Un silence vraiment solennel pèse sur ces hommes réunis là. Plusieurs minutes s’écoulent ; puis on aperçoit, tout en haut du chemin, une sorte de procession qui s’avance lentement. Au centre est un homme qui semble vêtu de blanc. À mesure qu’ils descendent le chemin qui se déroule en serpentant, on les distingue mieux ; voici le condamné dont la face est couleur de cire ; à côté de lui marche l’aumônier récitant les prières des agonisans et tenant élevé un grand crucifix noir ; derrière, des surveillans, le revolver au poing. Quelques pas encore et ils seront dans la cour.

Une voix s’élève :

— Condamnés, à genoux ! chapeau bas !

Les forçats se prosternent.

Le condamné est maintenant tout près de la guillotine : il la regarde avec assurance et sans un tressaillement sur son visage de cadavre. Le greffier s’avance et se place devant lui.

— Portez armes ! commande l’officier.

Le greffier donne lecture de la sentence. Fonctionnaires et magistrats se découvrent.
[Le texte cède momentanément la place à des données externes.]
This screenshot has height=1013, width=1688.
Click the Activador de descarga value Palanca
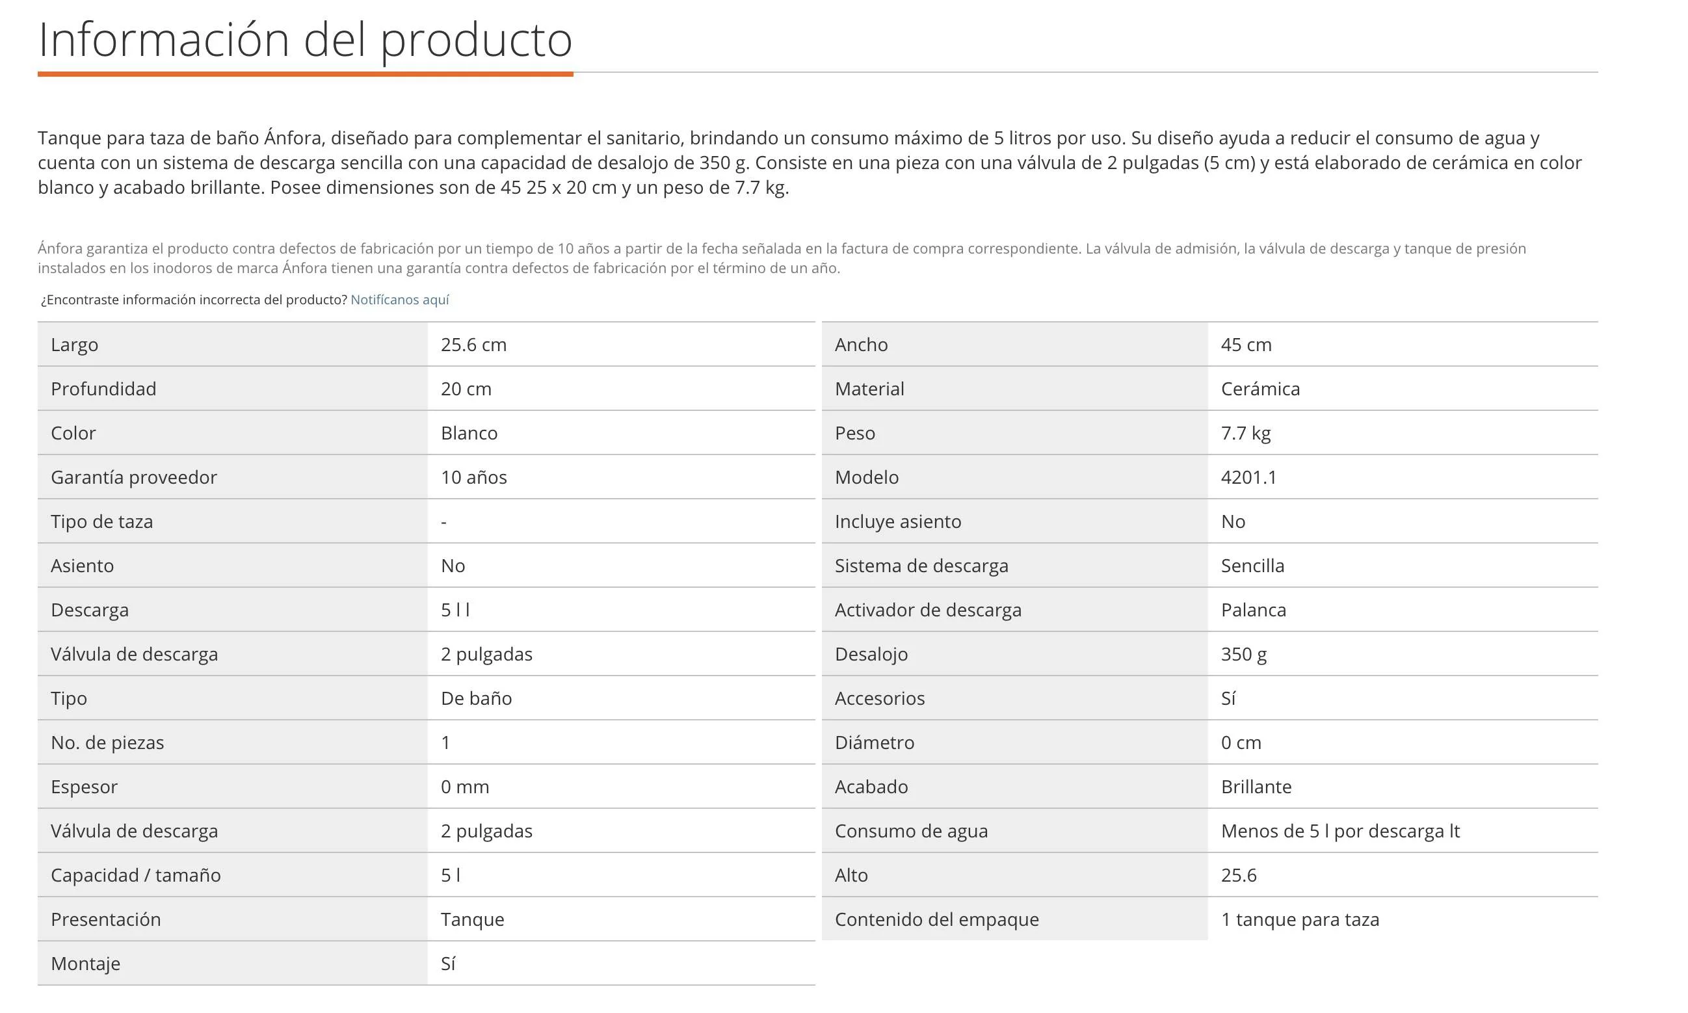(1253, 610)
À ce moment, on est saisi d’un sentiment en quelque sorte religieux, fait de terreur et de respect ; il semble que la loi, se matérialisant, vous ait frôlé en passant.

La lecture est terminée :

— Avez-vous quelque déclaration à faire ? interroge le commandant.

— Je voudrais adresser quelques mots à mes camarades.

Et alors, d’une voix ferme, cet homme, qui n’a plus que deux minutes à vivre, fait tomber sur cette foule de misérables, agenouillés devant lui, des paroles de résignation, d’encouragement et de bon conseil[1] :

« Je mérite l’expiation. Je demande à l’instant de mourir. Qu’on me pardonne les forfaits pour lesquels je suis justement puni ! Vous voyez où peut conduire l’abandon de soi-même ; tous vous avez pris un mauvais chemin ; n’allez pas plus loin ; que la vue de mon supplice serve à vous détourner du crime. Ne me plaignez pas. J’ai du courage. Adieu, camarades, souvenez-vous de moi ! »

  1. C’est un fait très curieux, il me semble que, si les termes de cette allocution varient, le sens est toujours à peu près le même. J’ai entendu certains condamnés faire une espèce de profession de foi religieuse.